— GIVEN TASK —
Edit the listing's stretch from the line containing "Given: Sort the list by the バス column" through the line containing "Looking at the" by replacing "list" with "table" and changing nothing else. Return only those lines.

— SUPPLIED ENTRIES —
■ ■ ■ ■ ■ ■ ■

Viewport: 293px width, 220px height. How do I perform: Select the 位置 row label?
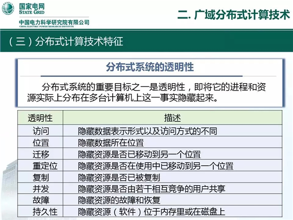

■ ■ ■ ■ ■ ■ ■

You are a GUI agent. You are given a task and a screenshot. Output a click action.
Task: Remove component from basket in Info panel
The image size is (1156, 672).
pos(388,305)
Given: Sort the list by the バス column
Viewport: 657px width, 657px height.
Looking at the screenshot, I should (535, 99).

■ ■ ■ ■ ■ ■ ■

— EXPECTED OUTPUT —
Given: Sort the table by the バス column
Viewport: 657px width, 657px height.
Looking at the screenshot, I should (535, 99).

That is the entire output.